Here are some tactics I have witnessed.

 

  1. Price over Effectiveness:  Measuring marketing effectiveness is critical but hard to do.  Measuring spending is all too easy to do.  Spending impacts this quarter and effective campaigns impact next quarter.  So CEOs value price measurements over effectiveness measurements and this quarter looks better and next quarter looks – well next quarter is so far into the future.  In its worst incarnation this tactic measures marketing by relative changes in spending.  Success is doing what was done last year but for less money.  Effectiveness isn’t even in the formula!
  2. Punish Idea Failure: The fire-able offenses should be failing to try new things and failing to kill bad ideas.  All too often however people get fired from marketing positions because the idea they tried failed.  Which not only discourages new ideas but encourages clinging to bad ideas and working the numbers over and over until they look good.  (see my post on the Excel Pig).
  3. Underfund Radical Ideas: This sounds like the same thing again, but it is considerably different.  All CEOs know that they need good talent.  They also know that if too many new ideas are turned down during planning the most creative people will leave.  So the lukewarm track of approving the project but funding it at a level that makes success highly improbable.  It is hard to fail fast when fast is too expensive.

 

Here I am mostly talking about the big publicly traded companies but we have all seen the sector that is supposed to be the most innovative, venture capital, do these same things.  And in Hollywood,  Harry Potter 7 is another outcome of our starving the creative people of oxygen.

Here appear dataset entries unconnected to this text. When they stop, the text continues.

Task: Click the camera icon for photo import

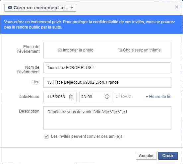Action: coord(60,50)
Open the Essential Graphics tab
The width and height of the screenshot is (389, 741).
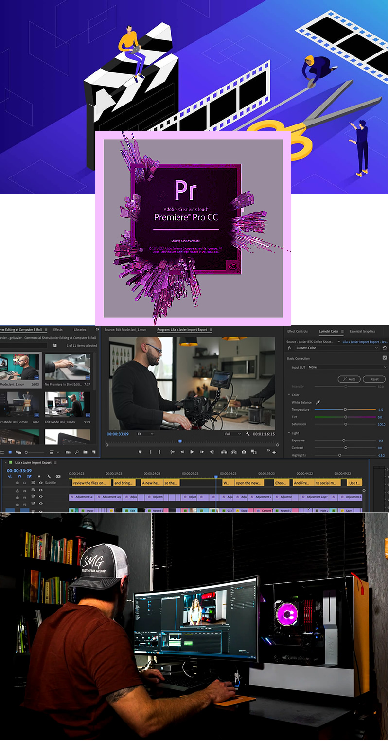tap(362, 331)
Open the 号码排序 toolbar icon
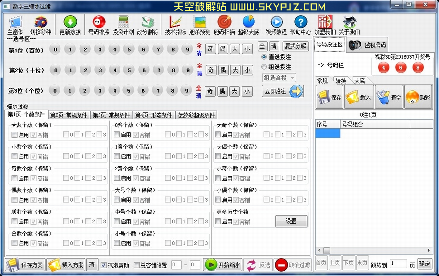This screenshot has width=439, height=276. click(x=99, y=22)
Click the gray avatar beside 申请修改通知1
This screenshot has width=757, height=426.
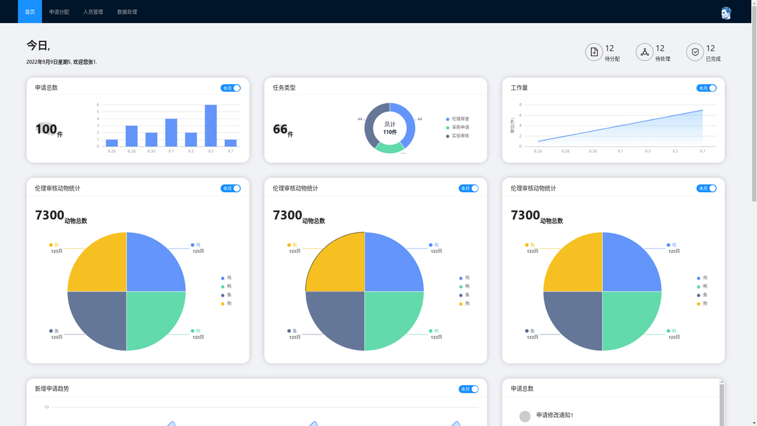525,416
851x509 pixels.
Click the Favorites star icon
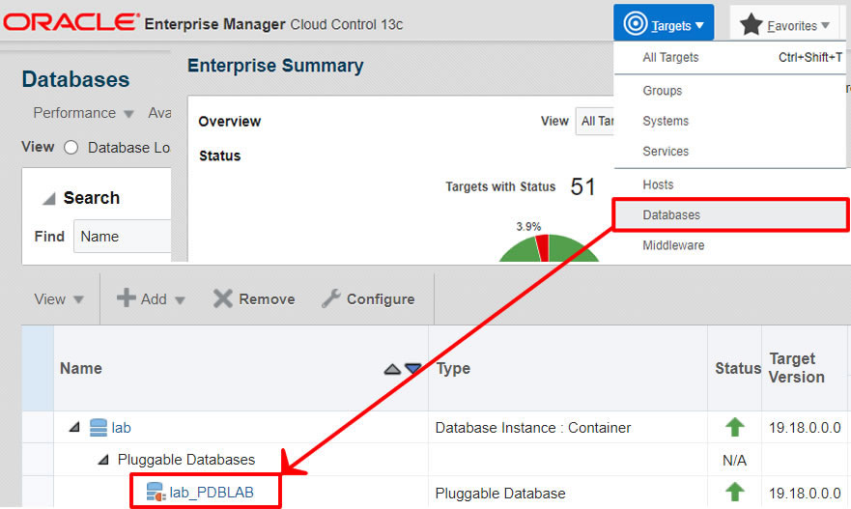pyautogui.click(x=752, y=24)
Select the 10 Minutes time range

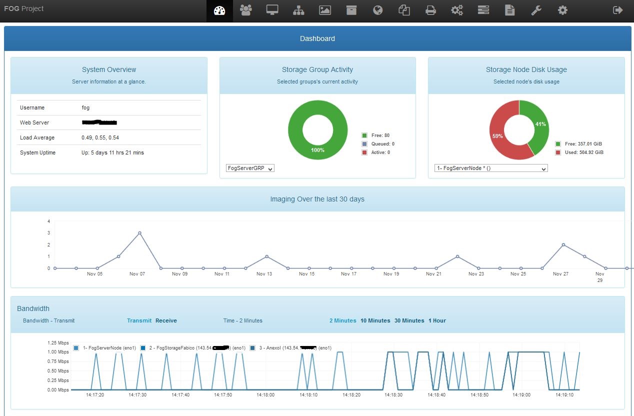pos(375,321)
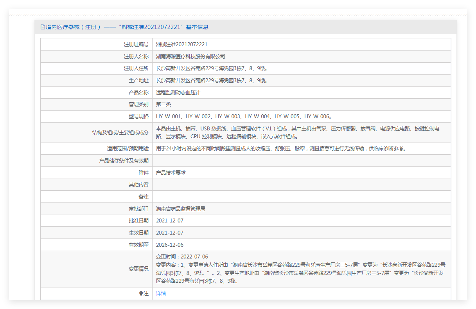Click the approving department 湖南省药品监督管理局
This screenshot has height=309, width=476.
[x=180, y=209]
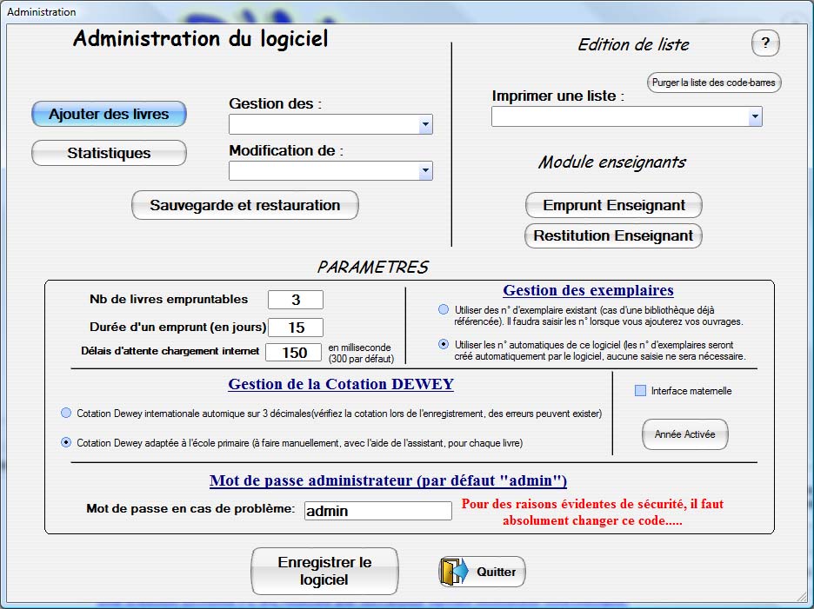This screenshot has width=814, height=609.
Task: Click the Année Activée button
Action: click(x=684, y=434)
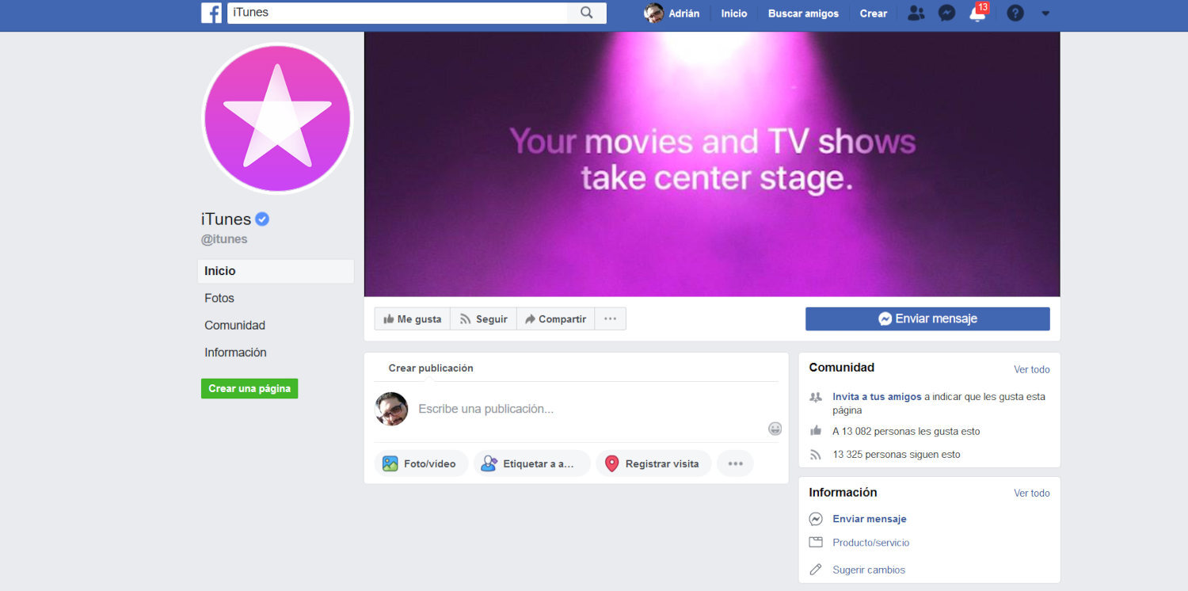Image resolution: width=1188 pixels, height=591 pixels.
Task: Choose Foto/vídeo in the post composer
Action: tap(421, 463)
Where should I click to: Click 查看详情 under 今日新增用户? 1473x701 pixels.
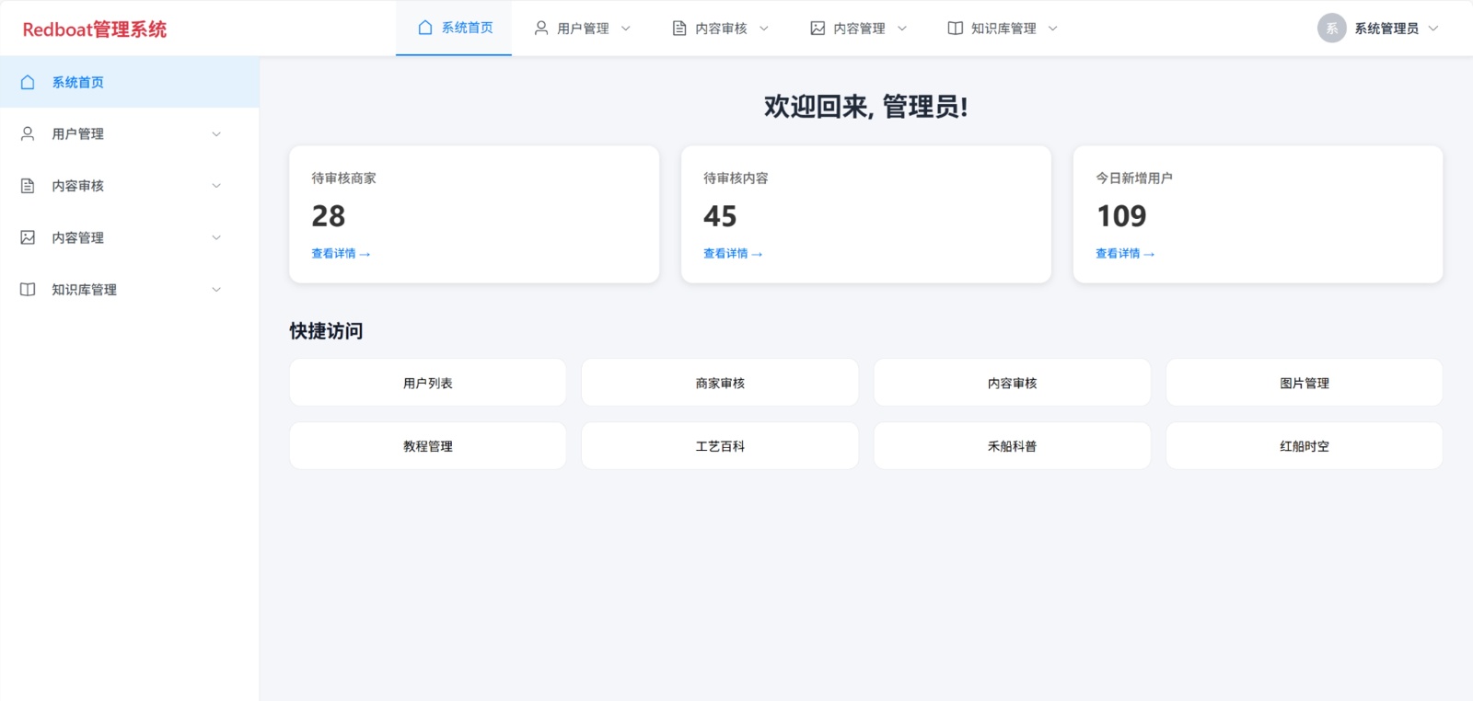click(1124, 254)

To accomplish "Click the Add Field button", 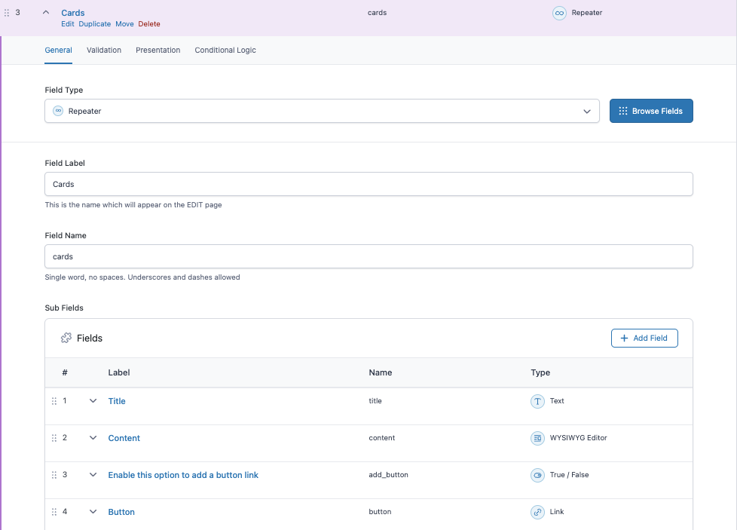I will click(644, 339).
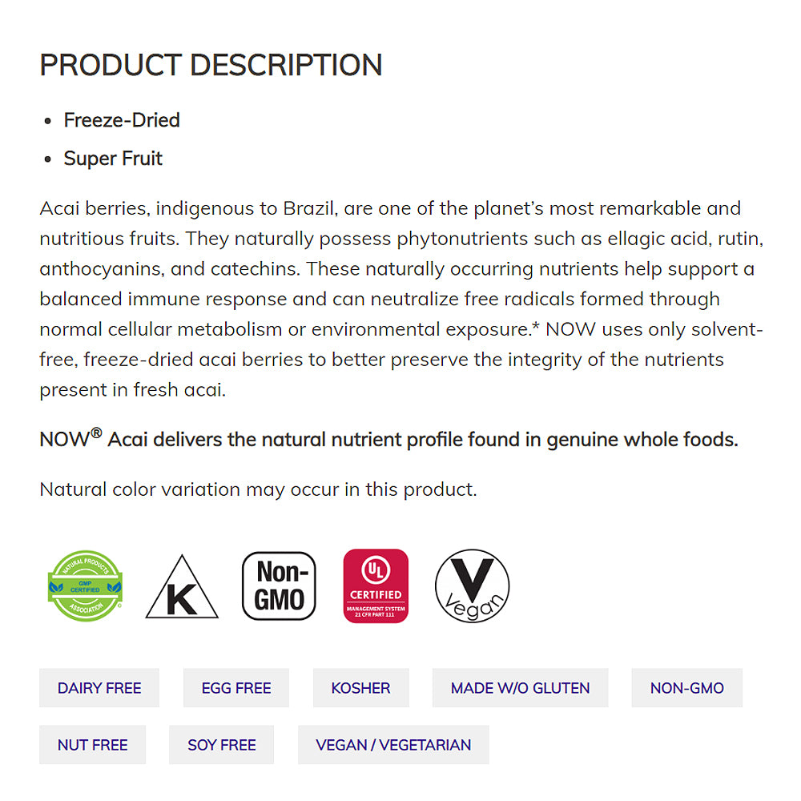Click the SOY FREE tag
This screenshot has height=801, width=801.
pos(222,745)
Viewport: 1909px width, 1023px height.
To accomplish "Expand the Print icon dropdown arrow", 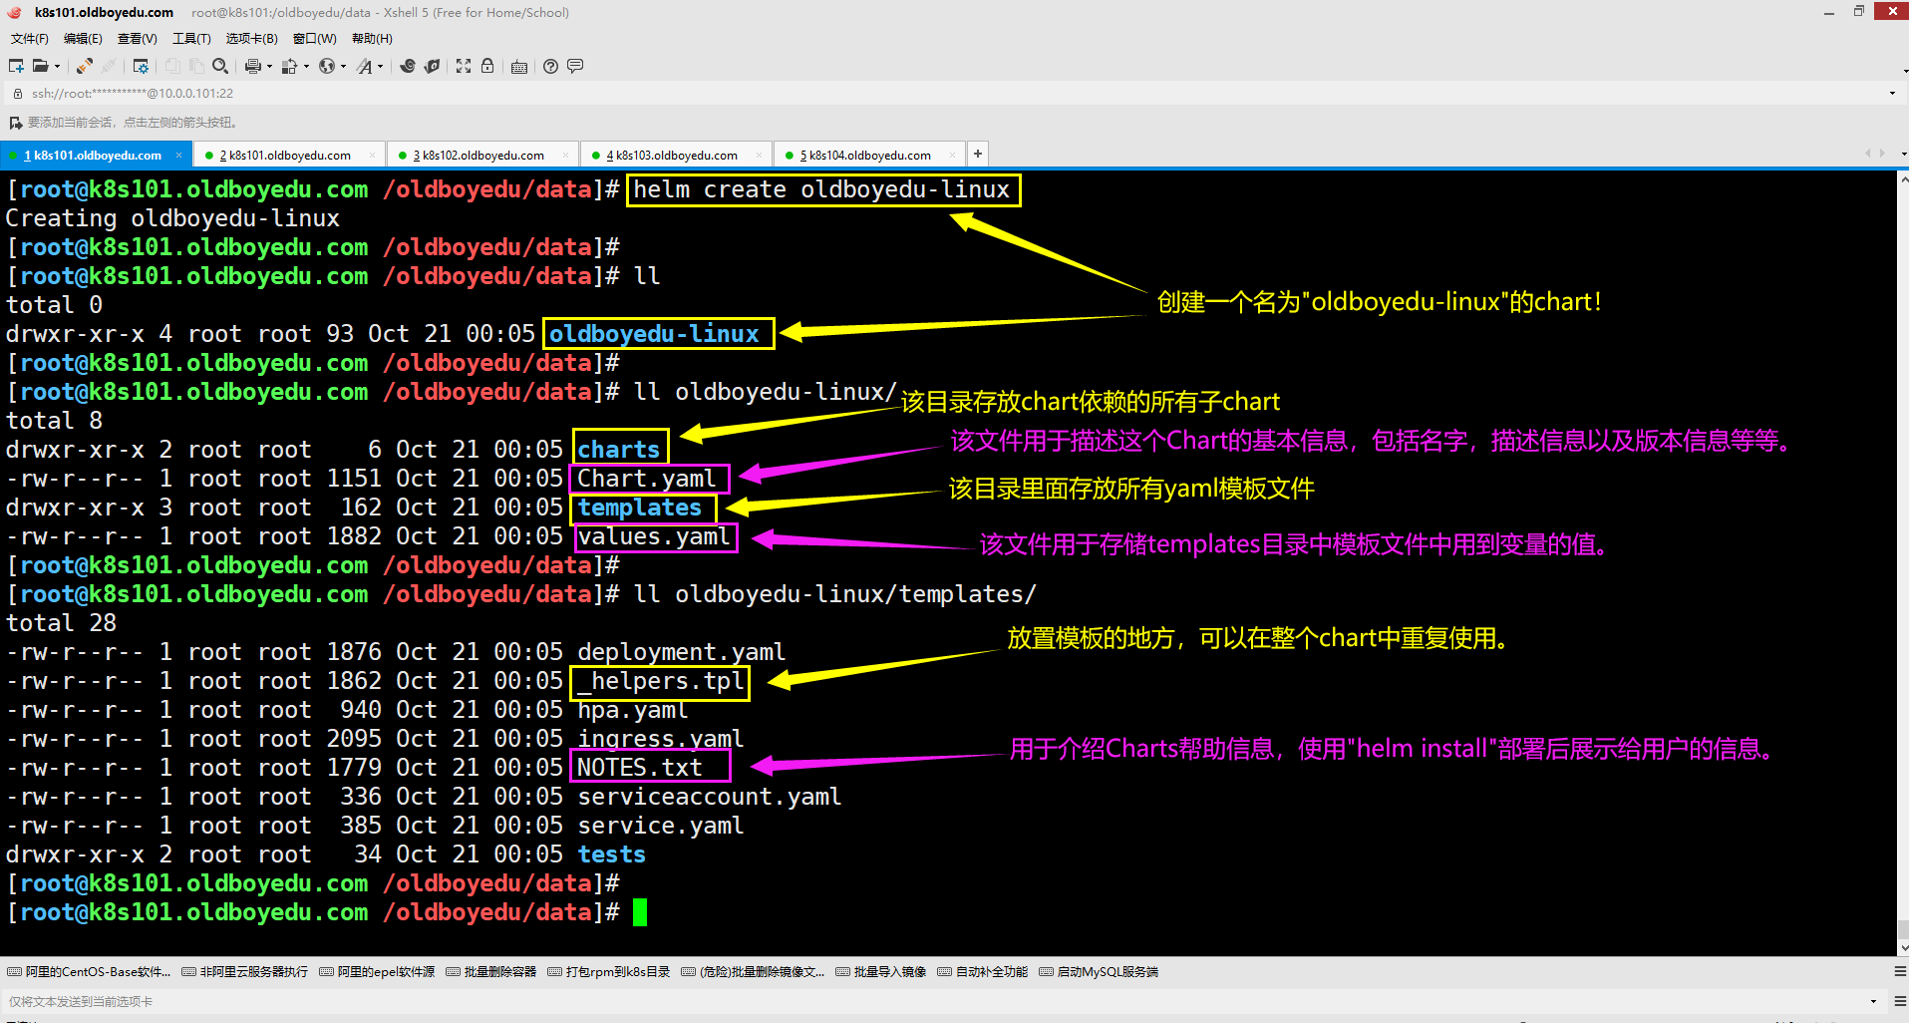I will pyautogui.click(x=269, y=67).
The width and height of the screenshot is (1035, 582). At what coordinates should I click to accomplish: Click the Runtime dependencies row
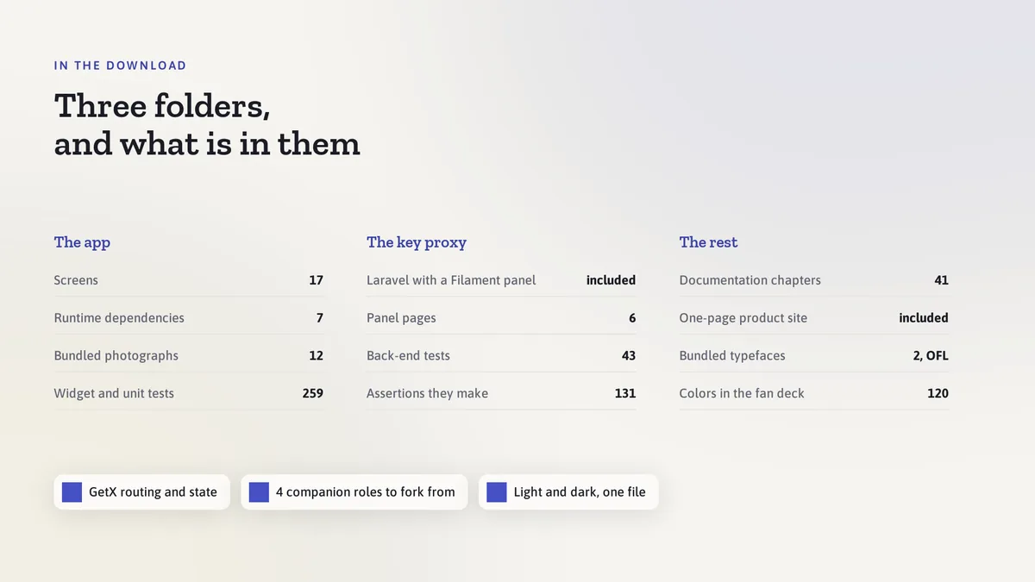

Since sending the CEO to rehab is probably out of the questions, here are some suggested tactics to counteract the CEO’s tendencies.

 

  1. Get some ground rules in place:  The best time to do this is before taking the job.  It is impossible to set fundamental ground rules if you are on the ropes and part of marketing is being on the ropes form time to time.
  2. Throw a bone to this quarter and get the cash next quarter:  Believe it or not, there are quarters when the CEO is on the ropes and badly needs the numbers to work out.  Push a campaign to next quarter, cut some stuff that is not to painful to restart, contributed to a quarterly win.  Along the way make sure you get buy in for the thing you really want next quarter.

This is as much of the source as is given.